In its response, Fray Matías emphasized the fact that not all detainees had been released. Certain groups of people remain in detention, including those:
– with ongoing court cases;
– with some type of immigration alert;
– detained while their immigration status was being verified (this process can last for up to a week) or while their asylum application is being processed; and
– returned from the United States from third countries.

Regarding the last category of detainees, Mexico has accepted to take Central American migrants and refugees and place them in immigration detention centres. Fray Matías explained that in certain cases, these people were not placed in temporary isolation and no health checks were undertaken, considerably increasing the risk of spreading infection.

Despite the releases from detention, the OHCHR country office said that authorities had failed to adhere to human rights standards in the treatment of people after they were released. Most returns to Central American countries, usually conducted via land, were blocked because Guatemala’s borders had been closed. The border closures and ensuing riots that took place in immigration detention centres as fears about contagion spread among detainees (see the 7 April Mexico update on this platform) spurred Mexico’s immigration authority (Instituto Nacional de Migracion, or INM) to start releasing people and transporting them a few kilometers from the border with Guatemala, where they were abandoned. Fray Matías also said that they had received information stating that migrants and asylum seekers released from detention had been abandoned or deported to their countries of origin, which may violate the principle of non-refoulement. Some of the released migrants were transferred to civil society shelters, putting the people already accommodated in those facilities at risk of contagion. The OHCHR Mexico country office said that migrants were not being tested for Covid-19 and they were unable to confirm whether any measures had been taken to prevent the spread of Covid-19 amongst released migrants. Fray Matías said that according to information provided directly from released detainees, upon arrival to the detention centres, migrants and asylum seekers are asked a few questions regarding Covid-19 symptoms, they are then placed in isolation for a few hours and later, they join the general population.

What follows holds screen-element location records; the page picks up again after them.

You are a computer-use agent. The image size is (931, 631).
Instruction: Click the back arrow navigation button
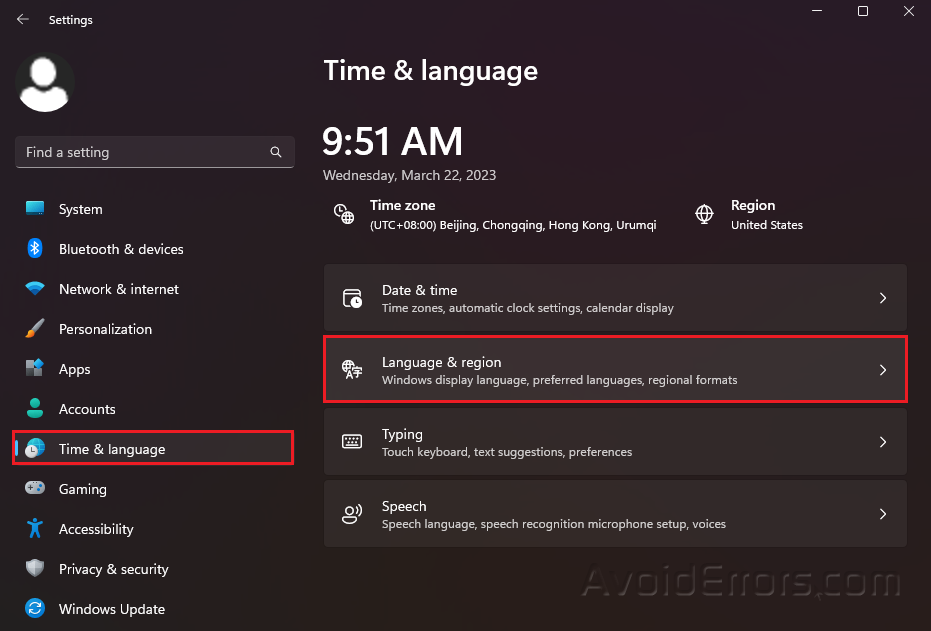click(22, 18)
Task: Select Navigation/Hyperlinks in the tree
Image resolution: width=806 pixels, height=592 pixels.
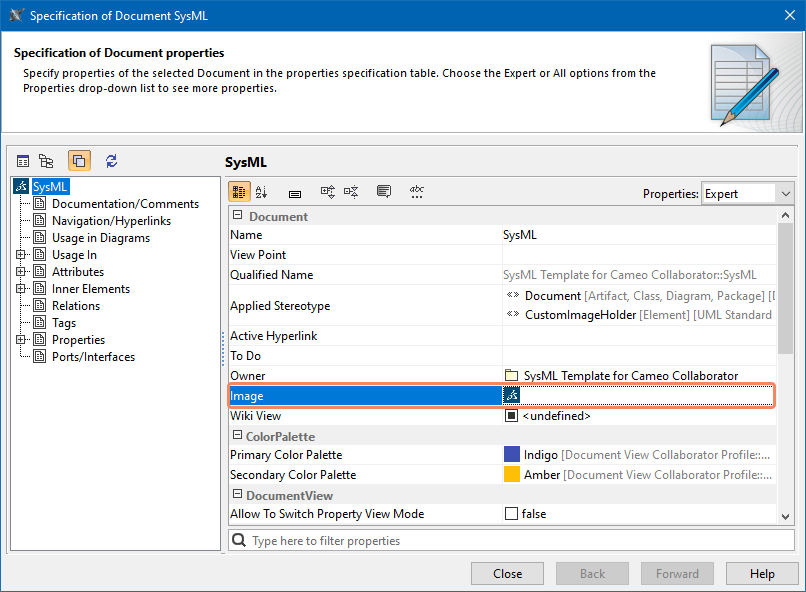Action: [111, 221]
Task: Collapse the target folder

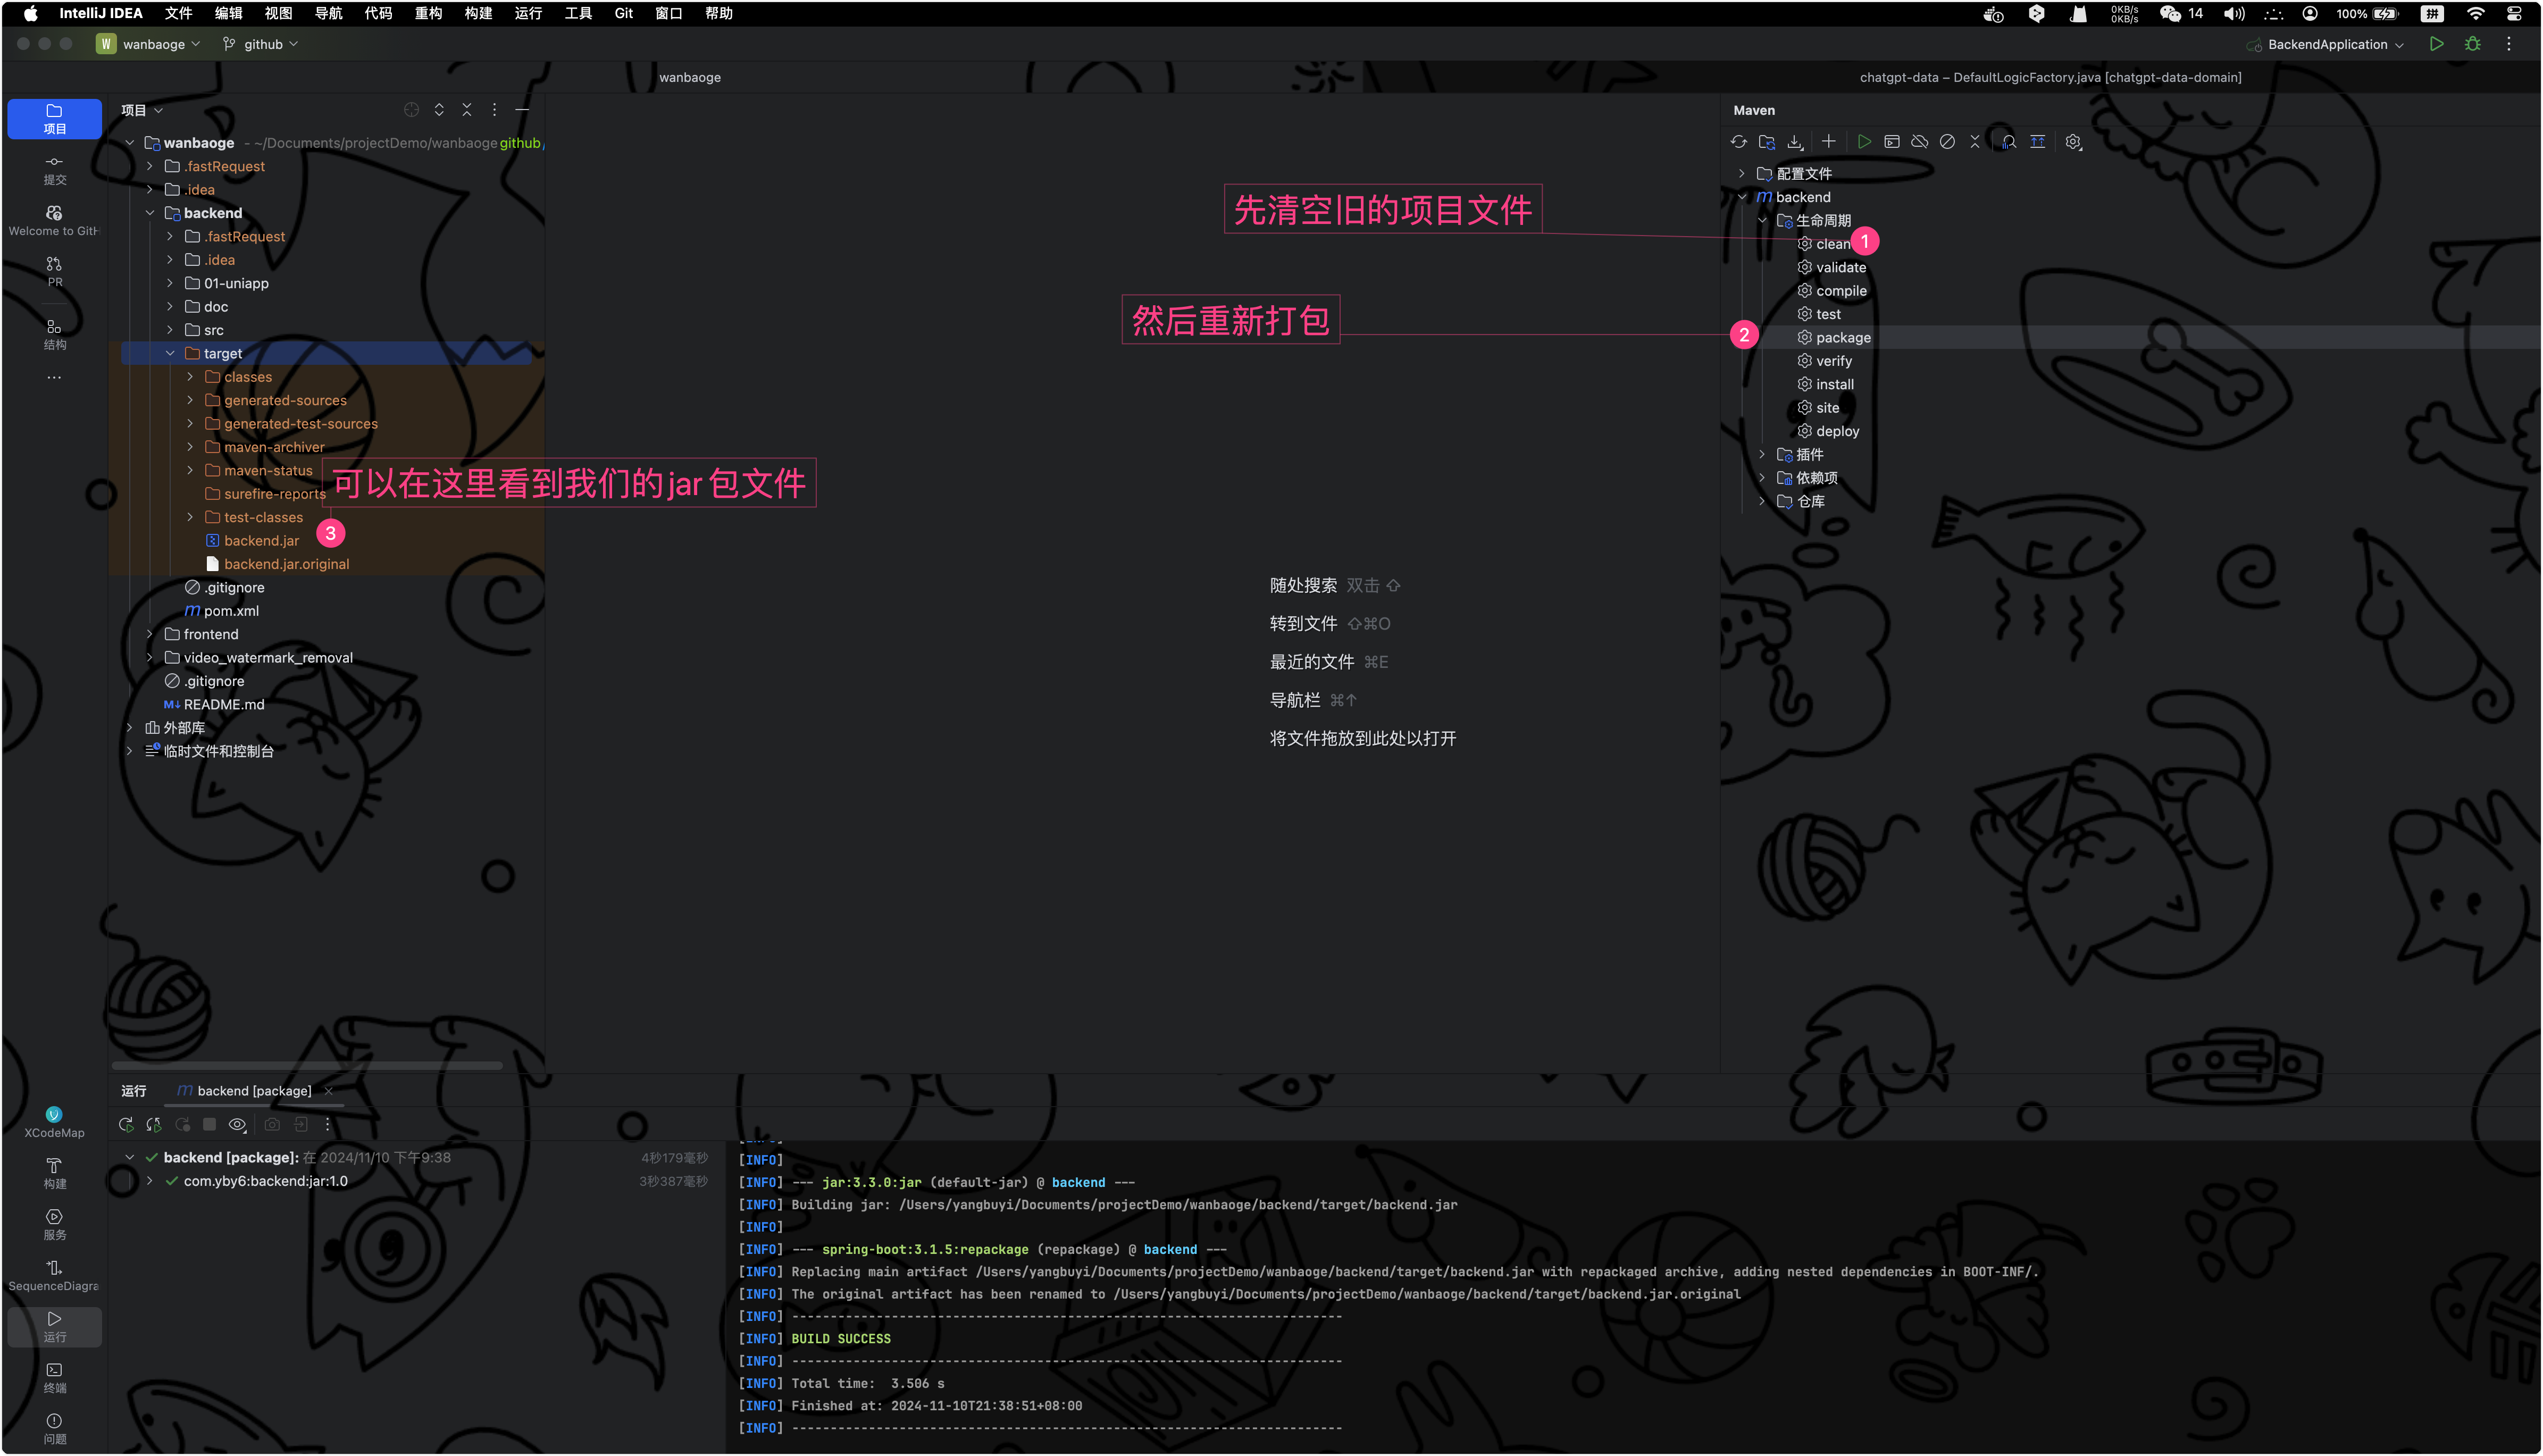Action: [x=170, y=353]
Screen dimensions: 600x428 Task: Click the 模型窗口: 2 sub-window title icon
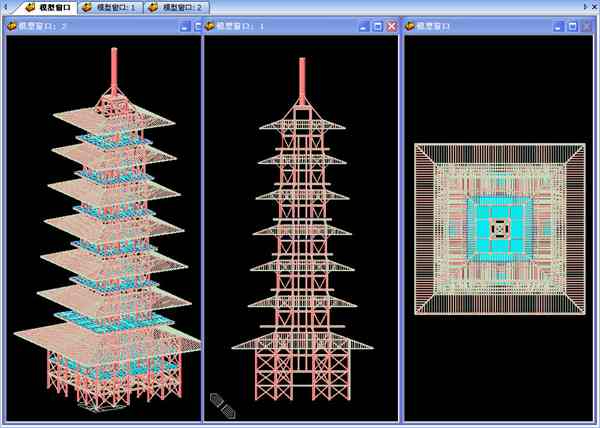point(12,26)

Responding to the Global Detention Project’s Covid-19 survey, Fray Matías said that the INM was using certain “alternatives to detention” for asylum seekers. However, the organisation said that this was not an effective measure as they were not released within the context of a regularisation programme or humanitarian aid program. Asylum seekers may be left homeless and without support as civil society shelters are overcrowded and do not receive much government support.

The OHCHR Mexico country office also reported that deporations were not completely suspended for migrants arriving from Central America and that 4,935 persons had been returned during the period 21 March to 29 May (2,461 were returned by air to Honduras, 406 to El Salvador, and 67 to Nicaragua, as well as 2,001 via land routes to Guatemala).

Prior to the release of most immigration detainees (see 29 April Mexico update on this platform), on 17 April, following a legal action supported by more than 40 civil society organisations, a first instance Court ordered the immediate release of vulnerable detainees held in immigration detention centres and that they be provided with a temporary status which would allow them to access health care. The Court also ordered the INM to develop a report detailing the number of persons detained as well as a strategy for migrants and asylum seekers to be able to benefit from economic support.